I did not know this, thanks.

>Words with semantic, but not grammatical, gender are not uncommon in English which lacks grammatical gender.

Are you referring to words like actor vs. actress?


Apparently the number of "e"s matters and one means male and two means female. In practice, I highly doubt anyone actually knows or cares.


>In practice, I highly doubt anyone actually knows or cares.

I really would like to believe that was the case, but here we are in this dreadful thread full of outrage and grammar pedantry.


The technicality here is that “fiancée” is historically female while “fiancé” is historically male. Same word, same pronunciation different suffix. Either way, nothing to get hung up about.


TIL there's a separate term for the male in this case.

Looking it up, it appears the distinction between fiancé (for the man) and fiancée (for the woman) has been falling out of style.

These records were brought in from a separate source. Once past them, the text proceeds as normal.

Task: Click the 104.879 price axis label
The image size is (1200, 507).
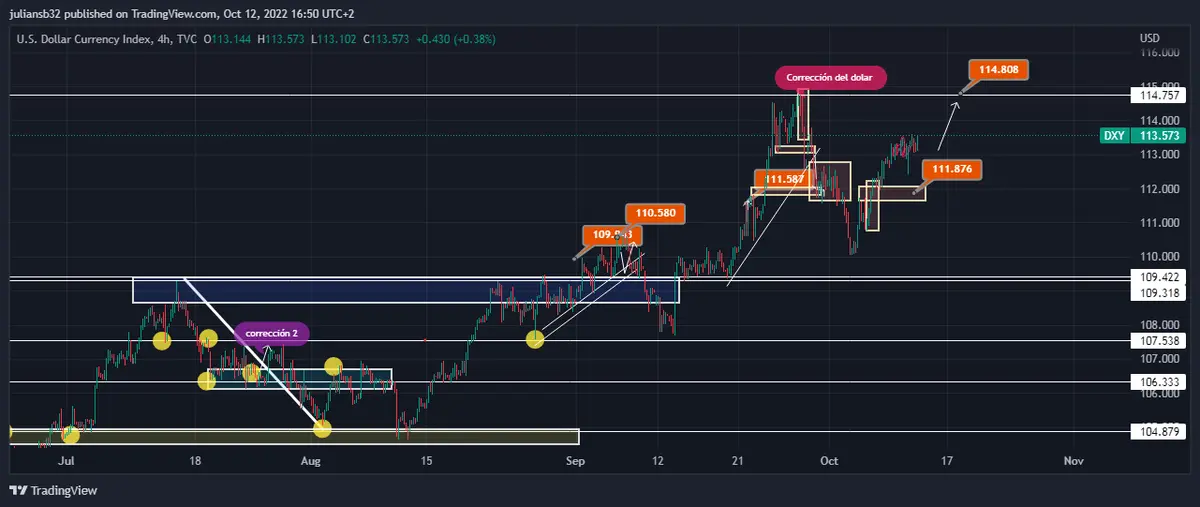Action: click(1161, 432)
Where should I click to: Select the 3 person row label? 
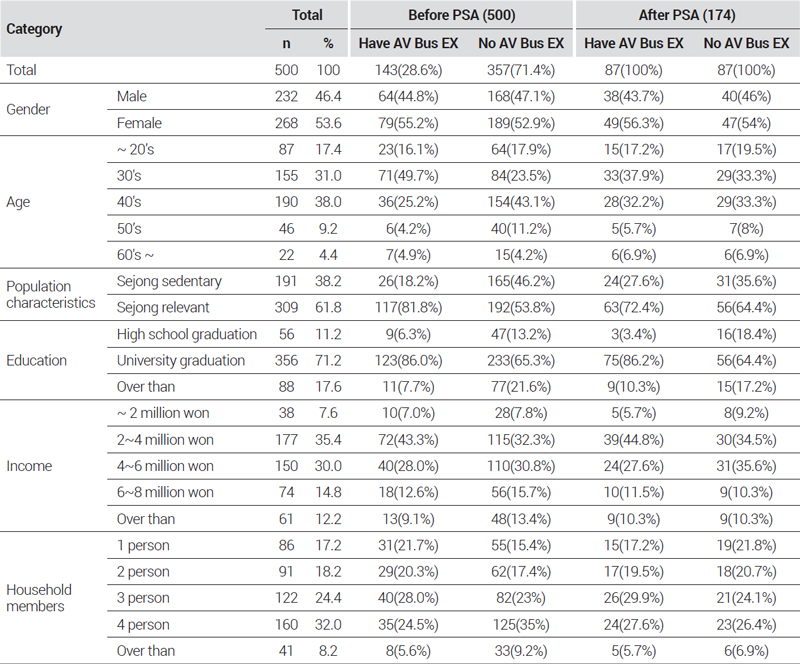(144, 597)
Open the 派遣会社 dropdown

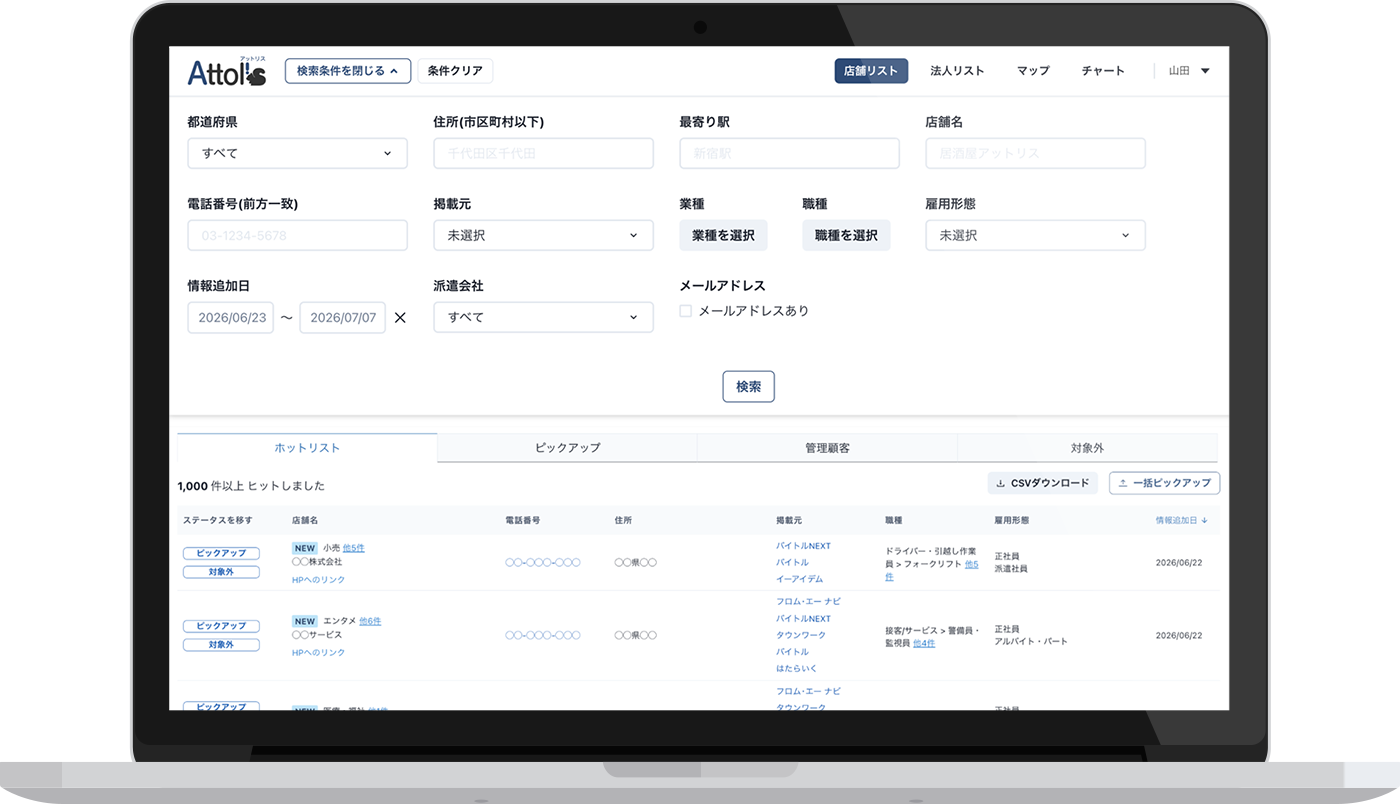pos(544,317)
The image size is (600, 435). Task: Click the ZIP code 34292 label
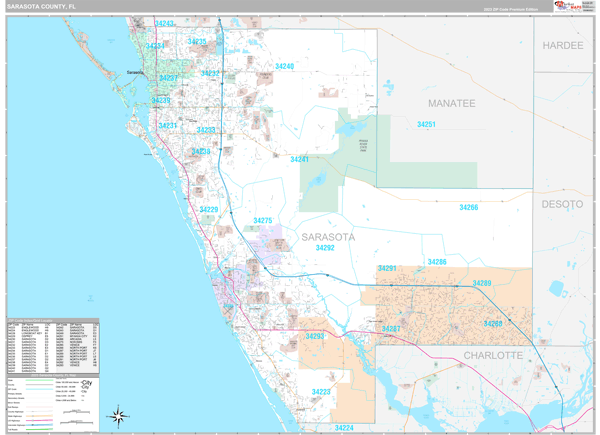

This isn't helped by the fact that the distinction in spelling is, apparently, taken directly from French and that both words are pronounced the same way.


Oh, are heterosexual marriages the only ones allowed on HN now? /s

Seriously, this type of outrage over a minor wording change is really not necessary.


If this does not show up dead, then I think you can assume the answer is "no."


You’re misinterpreting it. After the gender neutral pronoun discussion yesterday, everything is now genderless.


Actually women have been promoted to a supervisory role when it comes to wedding planning, so likely the groom would be tasked with the grunt work of dealing with the website.